[Data extracted from a collection]
--------------------------------------------------
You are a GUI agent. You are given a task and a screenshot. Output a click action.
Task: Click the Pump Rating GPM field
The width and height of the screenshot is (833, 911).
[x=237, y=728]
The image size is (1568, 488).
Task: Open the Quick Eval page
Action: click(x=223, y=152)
--------------------------------------------------
__WHAT YOU NEED TO DO__. All of the data needs to be printed once more, exactly.

__FINAL ANSWER__.
You are a GUI agent. You are given a task and a screenshot. Output a click action.
Task: Click the Pump Rating GPM field
The width and height of the screenshot is (833, 911).
[x=237, y=728]
The image size is (1568, 488).
Task: Open the Quick Eval page
Action: click(x=223, y=152)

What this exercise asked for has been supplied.